Philippine govt taking closer look at new Chinese law

Philippine govt taking closer look at new Chinese law
In this photograph taken in June 2014 a military personnel stands on the beach at Thitu island (Pag-asa) which hosts a small Filipino town as well as an airstrip used for civilian and military flights in the disputed Spratly islands in the South China sea. The Philippines and China have overlapping claims in the South China Sea.

The Philippine Department of Foreign Affairs (DFA) is looking into reports that a new Chinese law would step up military security in its territorial waters.

DFA spokesman and Assistant Foreign Secretary Charles Jose on Monday said the DFA was studying the implications of the new Chinese law to the Philippines.

The South China Morning Post reported last week the Standing Committee of China's National People's Congress had enacted a Law of the People's Republic of China on the Protection of Military Installations, set to be implemented on Aug. 1.

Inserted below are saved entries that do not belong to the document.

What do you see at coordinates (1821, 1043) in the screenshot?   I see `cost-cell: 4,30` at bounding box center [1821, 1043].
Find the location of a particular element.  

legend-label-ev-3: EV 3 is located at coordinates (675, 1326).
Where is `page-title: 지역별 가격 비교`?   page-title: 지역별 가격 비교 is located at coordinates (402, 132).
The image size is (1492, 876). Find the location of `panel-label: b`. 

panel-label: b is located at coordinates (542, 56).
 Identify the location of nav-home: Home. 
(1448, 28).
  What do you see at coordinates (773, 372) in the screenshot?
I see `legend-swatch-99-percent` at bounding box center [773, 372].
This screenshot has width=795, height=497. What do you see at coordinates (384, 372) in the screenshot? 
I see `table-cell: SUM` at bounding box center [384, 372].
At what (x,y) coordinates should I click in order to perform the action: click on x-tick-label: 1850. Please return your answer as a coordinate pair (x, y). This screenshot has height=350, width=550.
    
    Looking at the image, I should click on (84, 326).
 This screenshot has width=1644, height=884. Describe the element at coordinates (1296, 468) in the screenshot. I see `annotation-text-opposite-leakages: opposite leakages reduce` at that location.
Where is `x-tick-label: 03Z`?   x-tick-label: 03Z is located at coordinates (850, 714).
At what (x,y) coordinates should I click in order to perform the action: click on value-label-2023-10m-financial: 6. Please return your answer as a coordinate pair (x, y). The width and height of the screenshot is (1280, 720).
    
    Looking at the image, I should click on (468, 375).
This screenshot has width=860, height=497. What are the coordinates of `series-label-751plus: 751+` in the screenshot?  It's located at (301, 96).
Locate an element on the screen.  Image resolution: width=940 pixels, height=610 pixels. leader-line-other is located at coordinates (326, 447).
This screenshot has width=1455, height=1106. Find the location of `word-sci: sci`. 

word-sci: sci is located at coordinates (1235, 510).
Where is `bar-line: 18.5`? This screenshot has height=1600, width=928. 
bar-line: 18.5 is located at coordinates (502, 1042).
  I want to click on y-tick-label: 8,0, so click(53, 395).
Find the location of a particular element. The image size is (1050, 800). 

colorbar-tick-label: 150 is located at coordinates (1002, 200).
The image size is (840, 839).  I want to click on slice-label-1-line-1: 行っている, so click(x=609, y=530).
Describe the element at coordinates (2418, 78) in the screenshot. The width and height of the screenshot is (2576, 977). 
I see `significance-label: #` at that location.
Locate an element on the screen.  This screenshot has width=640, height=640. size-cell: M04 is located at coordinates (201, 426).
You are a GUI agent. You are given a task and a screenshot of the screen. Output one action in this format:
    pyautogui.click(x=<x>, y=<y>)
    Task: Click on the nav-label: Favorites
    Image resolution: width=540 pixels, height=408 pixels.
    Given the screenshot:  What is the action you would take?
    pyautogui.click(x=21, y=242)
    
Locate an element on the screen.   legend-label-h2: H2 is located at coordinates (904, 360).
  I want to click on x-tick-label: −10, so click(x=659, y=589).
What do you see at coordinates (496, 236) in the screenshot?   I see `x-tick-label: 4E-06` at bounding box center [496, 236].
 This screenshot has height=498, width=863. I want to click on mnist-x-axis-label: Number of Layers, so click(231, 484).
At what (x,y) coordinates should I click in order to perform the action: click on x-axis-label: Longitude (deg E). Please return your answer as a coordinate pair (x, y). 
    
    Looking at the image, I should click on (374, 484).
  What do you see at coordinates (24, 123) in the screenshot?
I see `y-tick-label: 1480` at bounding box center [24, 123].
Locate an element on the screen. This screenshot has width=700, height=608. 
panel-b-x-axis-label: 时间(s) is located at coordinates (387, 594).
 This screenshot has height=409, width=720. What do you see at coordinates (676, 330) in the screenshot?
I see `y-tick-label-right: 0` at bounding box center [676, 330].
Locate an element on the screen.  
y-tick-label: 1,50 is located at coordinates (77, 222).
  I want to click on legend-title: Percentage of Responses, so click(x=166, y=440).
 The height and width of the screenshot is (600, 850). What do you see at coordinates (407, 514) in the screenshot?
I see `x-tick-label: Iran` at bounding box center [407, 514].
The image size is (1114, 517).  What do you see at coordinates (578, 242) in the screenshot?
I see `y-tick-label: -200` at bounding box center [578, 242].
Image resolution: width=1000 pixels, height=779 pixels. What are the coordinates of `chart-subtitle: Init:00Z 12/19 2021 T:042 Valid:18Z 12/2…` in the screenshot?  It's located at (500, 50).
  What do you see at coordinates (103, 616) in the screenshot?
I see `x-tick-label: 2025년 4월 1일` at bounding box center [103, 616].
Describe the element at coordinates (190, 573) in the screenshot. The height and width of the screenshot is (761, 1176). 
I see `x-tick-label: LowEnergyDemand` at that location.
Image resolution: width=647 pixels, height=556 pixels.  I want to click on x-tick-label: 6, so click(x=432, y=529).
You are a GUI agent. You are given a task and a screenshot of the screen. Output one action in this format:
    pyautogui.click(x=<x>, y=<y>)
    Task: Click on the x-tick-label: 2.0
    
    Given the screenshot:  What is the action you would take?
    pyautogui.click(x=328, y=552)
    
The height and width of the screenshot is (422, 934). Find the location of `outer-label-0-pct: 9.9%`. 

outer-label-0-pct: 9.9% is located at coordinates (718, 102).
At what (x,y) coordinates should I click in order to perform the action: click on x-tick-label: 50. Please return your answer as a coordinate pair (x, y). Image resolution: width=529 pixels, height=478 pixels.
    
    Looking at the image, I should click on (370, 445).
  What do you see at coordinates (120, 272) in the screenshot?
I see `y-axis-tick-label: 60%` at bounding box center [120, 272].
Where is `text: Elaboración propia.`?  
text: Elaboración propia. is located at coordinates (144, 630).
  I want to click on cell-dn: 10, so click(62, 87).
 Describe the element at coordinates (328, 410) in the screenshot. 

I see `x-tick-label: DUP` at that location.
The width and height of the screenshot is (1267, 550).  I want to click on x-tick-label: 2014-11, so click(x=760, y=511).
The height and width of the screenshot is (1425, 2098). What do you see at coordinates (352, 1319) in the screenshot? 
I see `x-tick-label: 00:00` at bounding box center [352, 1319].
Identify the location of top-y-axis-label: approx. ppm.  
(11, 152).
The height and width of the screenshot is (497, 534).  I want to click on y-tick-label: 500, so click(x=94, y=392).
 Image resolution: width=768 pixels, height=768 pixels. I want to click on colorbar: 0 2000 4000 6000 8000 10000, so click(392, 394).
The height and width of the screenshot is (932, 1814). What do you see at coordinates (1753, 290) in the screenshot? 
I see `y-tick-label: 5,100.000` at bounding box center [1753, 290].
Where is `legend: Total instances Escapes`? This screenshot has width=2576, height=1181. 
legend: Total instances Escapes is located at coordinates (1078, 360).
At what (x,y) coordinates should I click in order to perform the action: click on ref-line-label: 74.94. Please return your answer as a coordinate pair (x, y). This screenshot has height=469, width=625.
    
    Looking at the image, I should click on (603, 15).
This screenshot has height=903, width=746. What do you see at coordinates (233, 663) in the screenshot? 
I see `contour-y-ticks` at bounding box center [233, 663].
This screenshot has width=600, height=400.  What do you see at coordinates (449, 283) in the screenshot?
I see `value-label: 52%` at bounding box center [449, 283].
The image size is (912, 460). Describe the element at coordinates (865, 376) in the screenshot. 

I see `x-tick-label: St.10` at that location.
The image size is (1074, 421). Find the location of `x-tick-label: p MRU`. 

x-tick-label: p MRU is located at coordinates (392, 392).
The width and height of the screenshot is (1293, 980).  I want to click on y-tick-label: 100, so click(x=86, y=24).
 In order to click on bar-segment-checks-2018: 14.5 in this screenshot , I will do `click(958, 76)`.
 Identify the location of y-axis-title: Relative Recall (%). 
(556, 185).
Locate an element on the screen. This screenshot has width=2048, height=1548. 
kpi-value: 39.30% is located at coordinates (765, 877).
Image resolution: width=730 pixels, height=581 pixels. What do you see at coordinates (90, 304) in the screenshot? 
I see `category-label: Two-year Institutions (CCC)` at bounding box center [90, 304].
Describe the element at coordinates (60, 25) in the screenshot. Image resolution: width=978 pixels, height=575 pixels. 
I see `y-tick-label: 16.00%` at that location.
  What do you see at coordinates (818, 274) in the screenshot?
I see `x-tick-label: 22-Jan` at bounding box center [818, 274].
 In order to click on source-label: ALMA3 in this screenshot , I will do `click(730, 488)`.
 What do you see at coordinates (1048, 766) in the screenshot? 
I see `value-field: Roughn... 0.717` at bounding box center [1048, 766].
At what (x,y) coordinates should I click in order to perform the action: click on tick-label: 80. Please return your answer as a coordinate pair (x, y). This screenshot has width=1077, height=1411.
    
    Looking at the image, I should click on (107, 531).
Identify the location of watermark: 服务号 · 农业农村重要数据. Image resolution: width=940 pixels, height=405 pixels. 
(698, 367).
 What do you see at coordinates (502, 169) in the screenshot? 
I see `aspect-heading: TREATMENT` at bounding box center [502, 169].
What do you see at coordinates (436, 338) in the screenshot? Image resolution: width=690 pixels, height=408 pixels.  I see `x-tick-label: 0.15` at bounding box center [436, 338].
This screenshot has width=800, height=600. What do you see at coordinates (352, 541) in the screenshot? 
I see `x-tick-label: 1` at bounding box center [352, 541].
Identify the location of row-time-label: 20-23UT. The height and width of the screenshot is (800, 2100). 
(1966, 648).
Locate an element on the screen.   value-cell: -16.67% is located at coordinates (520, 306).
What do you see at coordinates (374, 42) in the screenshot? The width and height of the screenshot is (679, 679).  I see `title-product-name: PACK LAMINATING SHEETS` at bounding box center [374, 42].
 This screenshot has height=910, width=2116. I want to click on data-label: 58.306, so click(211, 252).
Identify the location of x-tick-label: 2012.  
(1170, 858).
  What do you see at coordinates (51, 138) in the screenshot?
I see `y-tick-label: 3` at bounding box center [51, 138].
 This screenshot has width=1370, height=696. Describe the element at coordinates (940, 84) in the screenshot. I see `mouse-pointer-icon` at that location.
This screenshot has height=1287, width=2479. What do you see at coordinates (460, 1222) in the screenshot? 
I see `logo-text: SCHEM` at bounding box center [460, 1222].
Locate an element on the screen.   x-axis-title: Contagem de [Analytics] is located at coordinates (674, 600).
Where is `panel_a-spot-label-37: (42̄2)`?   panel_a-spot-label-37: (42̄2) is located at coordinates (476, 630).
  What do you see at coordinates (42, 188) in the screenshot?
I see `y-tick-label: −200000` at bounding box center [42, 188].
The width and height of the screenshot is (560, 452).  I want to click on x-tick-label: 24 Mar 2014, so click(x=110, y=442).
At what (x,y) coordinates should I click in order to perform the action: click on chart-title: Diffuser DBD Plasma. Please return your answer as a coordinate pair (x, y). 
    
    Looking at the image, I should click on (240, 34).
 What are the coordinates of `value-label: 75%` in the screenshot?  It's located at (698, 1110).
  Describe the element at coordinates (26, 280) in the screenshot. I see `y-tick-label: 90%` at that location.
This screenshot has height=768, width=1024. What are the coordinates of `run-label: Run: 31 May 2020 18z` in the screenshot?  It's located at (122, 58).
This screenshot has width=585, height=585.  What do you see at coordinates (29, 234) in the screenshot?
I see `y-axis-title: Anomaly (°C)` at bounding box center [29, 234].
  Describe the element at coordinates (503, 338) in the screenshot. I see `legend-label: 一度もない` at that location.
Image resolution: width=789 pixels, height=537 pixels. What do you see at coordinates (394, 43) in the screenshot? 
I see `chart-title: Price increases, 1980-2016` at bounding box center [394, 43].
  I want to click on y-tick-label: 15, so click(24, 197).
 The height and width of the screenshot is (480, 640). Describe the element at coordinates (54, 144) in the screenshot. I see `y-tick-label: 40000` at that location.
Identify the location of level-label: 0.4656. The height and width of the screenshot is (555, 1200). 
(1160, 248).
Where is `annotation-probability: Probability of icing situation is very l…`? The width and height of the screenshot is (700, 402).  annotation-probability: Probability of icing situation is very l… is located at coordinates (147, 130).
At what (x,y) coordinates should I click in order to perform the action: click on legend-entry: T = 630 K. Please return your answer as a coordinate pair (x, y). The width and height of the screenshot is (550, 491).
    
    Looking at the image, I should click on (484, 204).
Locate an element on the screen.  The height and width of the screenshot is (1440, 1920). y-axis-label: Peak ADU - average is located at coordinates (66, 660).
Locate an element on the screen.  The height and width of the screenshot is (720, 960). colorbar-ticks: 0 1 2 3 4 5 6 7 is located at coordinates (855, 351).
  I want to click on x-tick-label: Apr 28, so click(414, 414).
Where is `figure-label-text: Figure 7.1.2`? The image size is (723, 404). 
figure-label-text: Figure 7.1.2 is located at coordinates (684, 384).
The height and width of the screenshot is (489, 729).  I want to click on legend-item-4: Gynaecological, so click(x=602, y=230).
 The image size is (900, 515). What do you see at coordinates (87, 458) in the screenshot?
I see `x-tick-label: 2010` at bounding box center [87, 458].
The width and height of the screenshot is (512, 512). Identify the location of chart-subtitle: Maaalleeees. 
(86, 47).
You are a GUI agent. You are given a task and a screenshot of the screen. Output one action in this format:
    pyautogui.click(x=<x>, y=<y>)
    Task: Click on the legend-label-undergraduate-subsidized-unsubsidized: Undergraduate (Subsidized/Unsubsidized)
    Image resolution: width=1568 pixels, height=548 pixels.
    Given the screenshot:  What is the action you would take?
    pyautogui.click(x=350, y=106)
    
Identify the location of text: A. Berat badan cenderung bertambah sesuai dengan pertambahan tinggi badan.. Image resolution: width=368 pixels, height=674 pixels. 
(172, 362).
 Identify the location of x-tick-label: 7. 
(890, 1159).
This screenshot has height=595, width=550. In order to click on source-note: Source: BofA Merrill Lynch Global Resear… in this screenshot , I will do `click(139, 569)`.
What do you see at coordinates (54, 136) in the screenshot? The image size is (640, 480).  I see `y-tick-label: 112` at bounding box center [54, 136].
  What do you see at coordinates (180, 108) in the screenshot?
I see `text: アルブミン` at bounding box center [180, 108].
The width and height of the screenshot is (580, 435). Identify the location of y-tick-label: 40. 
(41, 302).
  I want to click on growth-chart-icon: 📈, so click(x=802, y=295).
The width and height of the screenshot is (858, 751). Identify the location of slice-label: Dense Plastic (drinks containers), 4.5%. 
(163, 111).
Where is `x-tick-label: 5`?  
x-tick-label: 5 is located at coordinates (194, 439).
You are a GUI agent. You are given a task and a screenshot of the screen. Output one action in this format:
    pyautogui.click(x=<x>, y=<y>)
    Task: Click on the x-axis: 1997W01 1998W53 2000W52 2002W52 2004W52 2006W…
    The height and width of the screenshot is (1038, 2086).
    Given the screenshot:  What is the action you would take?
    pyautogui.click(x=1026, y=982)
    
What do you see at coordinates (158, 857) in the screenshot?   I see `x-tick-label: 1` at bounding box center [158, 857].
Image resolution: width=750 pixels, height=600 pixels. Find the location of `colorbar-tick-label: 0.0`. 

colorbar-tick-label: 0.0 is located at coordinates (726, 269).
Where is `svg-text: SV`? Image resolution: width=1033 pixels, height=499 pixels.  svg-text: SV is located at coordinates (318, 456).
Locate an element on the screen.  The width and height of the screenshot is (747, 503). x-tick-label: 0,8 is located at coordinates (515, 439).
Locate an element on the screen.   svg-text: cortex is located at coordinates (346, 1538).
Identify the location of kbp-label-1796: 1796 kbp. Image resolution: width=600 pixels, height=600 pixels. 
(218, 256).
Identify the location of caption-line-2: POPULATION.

The new law "would step up protection of China's military facilities and its territorial waters following reports of inadvertent intrusions into restricted zones and concerns about spying."

The Philippines and China have overlapping claims in the South China Sea.

China claims the entire South China Sea with its 10-dash rendition of its maps.

The Philippines has brought China's claim for resolution to the UN arbitration tribunal and has filed many protests against Beijing's aggressive expansion moves in the disputed waters.